Probably the only Veritas tool I've ever regretted.
Buy their cabinet scraper instead. Or the scraper plane if you have the money. But avoid this thing.
Mine is missing a part ro two, otherwise, I'd give it to ya.
The older I get, the better I was....
Thanks for that. Could you tell me what was wrong with the thing?Philip Marcou
Garbage. Threw it away. My teeth still chatter from it.
I do think LV generally offers the best combination of price and quality out there, even though many of the things they offer can be found in better quality elsewhere. I personally think their planes are a great value, but I bought Lie-Nielsen because they appeal to me on other levels.
A chattering failure, even LV bombs out sometimes .Their lathe was another. Stick with a Stanley 112
My Veritas scraping plane works gloriously, recommend it highly. Note, however, tha tthe protrusion from the base is quite tiny; your work must be dead flat before you can scrape effisiently with this tool.
Charlie
a hog, conn a ship, design a building, write a sonnet, balance accounts,
build a wall, set a bone, comfort the dying, take orders, give orders,
cooperate, act alone, solve equations, analyze a new problem, pitch manure,
program a computer, cook a tasty meal, fight efficiently, die gallantly.
Specialization is for insects.
- Robert A. Heinlein
Thanks for that Charlie. I have yet to see one of these in the flesh, so when I do I will bear what you say in mind. I do find that all too often "new" tools are not given a fair go- people just expect them to be perfect at the outset, and condemn them when they are not-for the want of a little tweak.I am actually thinking of ordering one of these pending becoming rich enough to get a Veritas .Philip Marcou
Philip,
I had one of these once - it chattered badly, especially on machine marks.
Stick with a card scraper or otherwise.
eddie
Eddie, did you have the thicker blade in it? Or did it chatter with any blade? Chattering seems like something one can tweak away.What size plane did you put it into?Philip Marcou
Hullo Philip,
I had a thinner blade in it, in a No4 plane, from memory (2001?).
As you know, I'm a tradie so I had a reasonable burr on the blade, taking a fine shaving.
It just chattered on machine marks (jarrah) I've still got the thing thrown somewhere in the back of a cupboard.
Cheers,
eddie
Eddie, was your scraping plane a Veritas?

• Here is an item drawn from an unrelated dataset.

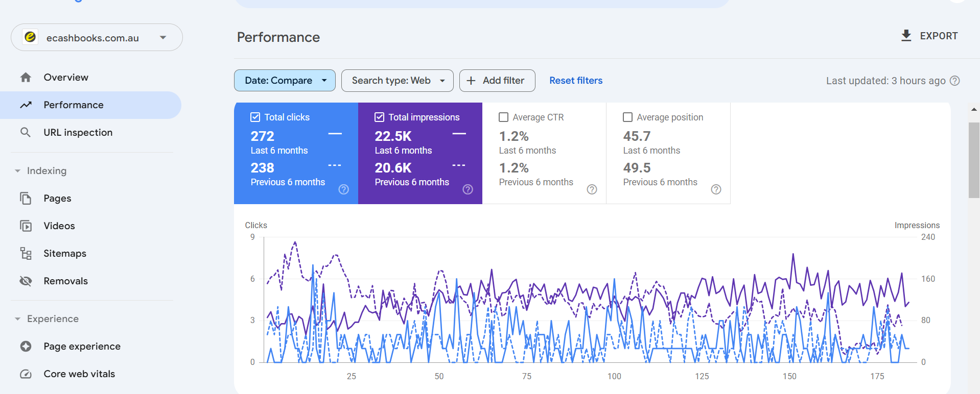Viewport: 980px width, 394px height.
Task: Click the Core web vitals gauge icon
Action: pos(26,374)
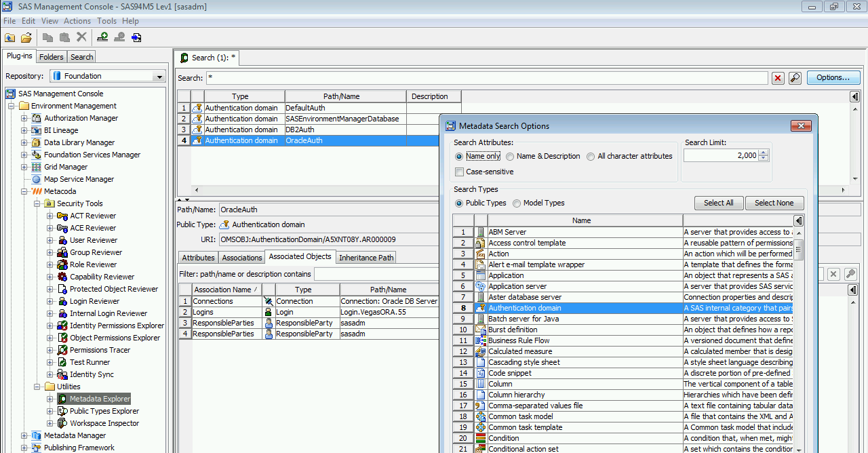Run search using the magnifying glass icon

(x=795, y=78)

Mine is highly adjustable, and can quickly and easily be adjusted to avoid the chatter; works like a charm as is, but you can also get an outrageously thick blade from them for that purpose.CharlieA human being should be able to change a diaper, plan an invasion, butcher
a hog, conn a ship, design a building, write a sonnet, balance accounts,
build a wall, set a bone, comfort the dying, take orders, give orders,
cooperate, act alone, solve equations, analyze a new problem, pitch manure,
program a computer, cook a tasty meal, fight efficiently, die gallantly.
Specialization is for insects.
- Robert A. Heinlein
Edited 9/25/2005 9:52 am ET by CharlieD
Charlie, please confirm that you are referring to the INSERT scraper made by Veritas-the mechanism that can be fitted to ordinary planes.Philip Marcou
NO. I'm referring to the actual Veritas scraping plane, for about $130. I have no clue about the insert, sorry for any confusion.CharlieA human being should be able to change a diaper, plan an invasion, butcher
a hog, conn a ship, design a building, write a sonnet, balance accounts,
build a wall, set a bone, comfort the dying, take orders, give orders,
cooperate, act alone, solve equations, analyze a new problem, pitch manure,
program a computer, cook a tasty meal, fight efficiently, die gallantly.
Specialization is for insects.
- Robert A. Heinlein
Philip,
Just curious, have you played with back bevels on your plane irons?
I have never had the need for a scraping plane, even with highly figured wood, using the recommendations on the LV site.
Edited 9/25/2005 11:41 am ET by Willie
Yes Willie, I have experimented with back bevels and various angles. I have had success-but only with the not so hard timbers, and I have only used "ordinary" planes. When it comes to Wenge or Jatoba I use the card scraper-which is fine but I like to have as many options as possible.
Ofcourse I try to minimise the tear-out at source, but every now and again it-is unavoidable.Philip Marcou
The only Veritas tool I have ever trashed -- actually one of the ONLY tools I have ever trashed. Save your money.
Thanks folks-looks like a non swimmer-I'll stay away from it unless I come across an abandoned one , then I might see if it is worth ####tweak.Philip Marcou
Well, I was unable to stay away from the Veritas scraper insert, and ordered one from Canada.
I tested it on three timbers, with grain "cut up rough" (except for the Dalbergia Melonoxcylon).I used the thicker blade, and filed my version of the angle I wanted on the other end, turned a burr and went for it.(I put an angle of about 60*, rather than the factory angle of 45*)
The three timbers were Jatoba, Wenge and Dalbergia.
Result-BIG smile. No chatters repeat no chatters and very controllable shavings-did plenty of scraping with no noticeable reduction in performance. Granted , it will not take off huge shavings like a solid power hacksaw type scraper can, or even a normal cabinet card scraper can-but I like the thing -a pleasure to use.
Always was embarrassed by the size of my Bailey/Record fleet-now reduced by 1.
Ah-that is the wrong attachment-and it won't go away-so will post the correct picture separately.
Philip MarcouEdited 10/6/2005 4:47 am ET by philip
Edited 10/6/2005 4:49 am ET by philip
Pictures of scraping with Veritas scraper insert.
The brass item is a burnisher/ticketer I made using a needle from a roller bearing-very effective.Philip Marcou
Hi, Philip,
Glad to hear you conquered the scraper. I am a rookie at this - I always use a card scraper, burn my thumbs and curse. Eventually I get so fed up, that I give up on it and use a sander.
I am tempted to try the Lie Neilson scraper plane, but it's a lot of money if it dosn't work. I have a Stanley 80, and although I can get it working, I don't find it works as well as a card scraper.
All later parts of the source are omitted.